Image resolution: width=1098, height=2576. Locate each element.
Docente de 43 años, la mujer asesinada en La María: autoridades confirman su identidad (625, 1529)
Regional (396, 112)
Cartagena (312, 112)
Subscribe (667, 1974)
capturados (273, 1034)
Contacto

→ **Aim of the exercise**:
Write the entries again, exactly as they stand.

→ **Answer box**:
Image resolution: width=1098, height=2576. Locate each element.
Docente de 43 años, la mujer asesinada en La María: autoridades confirman su identidad (625, 1529)
Regional (396, 112)
Cartagena (312, 112)
Subscribe (667, 1974)
capturados (273, 1034)
Contacto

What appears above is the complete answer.